I cinque fans sloveni dei Toxic Heart escono prepotentemente dal Moskow Peace Festival del 1986. Capelli cotonati sfibratissimi e bicolorati artigianalmente, jeans a vita alta da paninari, chiodi XL (come quelli che si trovavano di contrabbando nell'URSS di Kruschev) o giacche jeans dell'Oviesse Slovena. Un paio tentano goffi approcci verso qualche donna italica, ma non parlano inglese e comunque l'aspetto li squalifica a vita: inevitabile il ripiego sull'alcol. Consumo alcolico sopra la media, tasso di svenimento tutto sommato modesto.


C'è stato anche un valido gruppo pop-punk da Padova.

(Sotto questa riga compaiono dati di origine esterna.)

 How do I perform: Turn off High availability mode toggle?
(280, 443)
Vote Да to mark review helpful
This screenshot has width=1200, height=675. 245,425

Pose rock e boiate a profusione, ma il genere non si può sentire. Il Bonny si entusiasma, compra copie del loro singolo e poi cerca di regalarle in giro credendo di fare gradito omaggio: ne avesse trovato uno che ha accettato il dono. E questo dice molto di più di qualunque altro giudizio personale.


Il fenomeno della serata: quarantenne con scarpette inglesi, pantalone di fustagno, giacca in pelle extralarge made in Taiwan, maglietta inquadrabile nella categoria Disperazione & Affini, berrettino da baseball e guanti in pelle. Ovviamente calvo. Sguardo da morto di figa, ma di quelli pericolosi, che nei momenti di sconforto potrebbero arrivare a molestare anche le pecore. Vive con la mamma (o meglio ancora, col cadavere della mamma in frigorifero). Si chiude nella sua stanza per mimare gli assoli di Tipton/Downing e per ammazzarsi con YouPorn. Presenza costante nei negozi di fumetti, preferenze per roba giapponese con storie incestuose e robot giganti.

Mosse preferite della serata: 1. mimare assoli seduto su due sgabelli contemporaneamente; 2. avanzare fin sotto il palco e poi dare le spalle alla band per gettare intorno sguardi pericolosi; 3. nascondersi dietro una colonna e lanciare sguardi pericolosi; 4. guardarsi con soddisfazione il guanto in pelle, indossato all'insaputa della mamma; 5. andare fuori di testa su “Rock You Like a Hurricane”, con combo di assolo + piroetta + sguardo pericoloso; fissare le donne come un tossico davanti a una dose.

mercoledì 6 ottobre 2010

Aggiornamento Dirty Penny


Qualcosa è successo...

i Bon Jovi sloveni e i loro fans;
i BlinkPlacebo padovani senza fans;
i Dirty Penny travestiti da Avenged Sevenfold e in piena di crisi di identità, ma senza alcun patema perché alla fine sono quattro disperati americani che suonano perché non sanno fare altro (a parte il cantante, che sa solo giocare a calcio ma il Legnano non lo ha voluto e allora si è riciclato imitatore di Paperoga).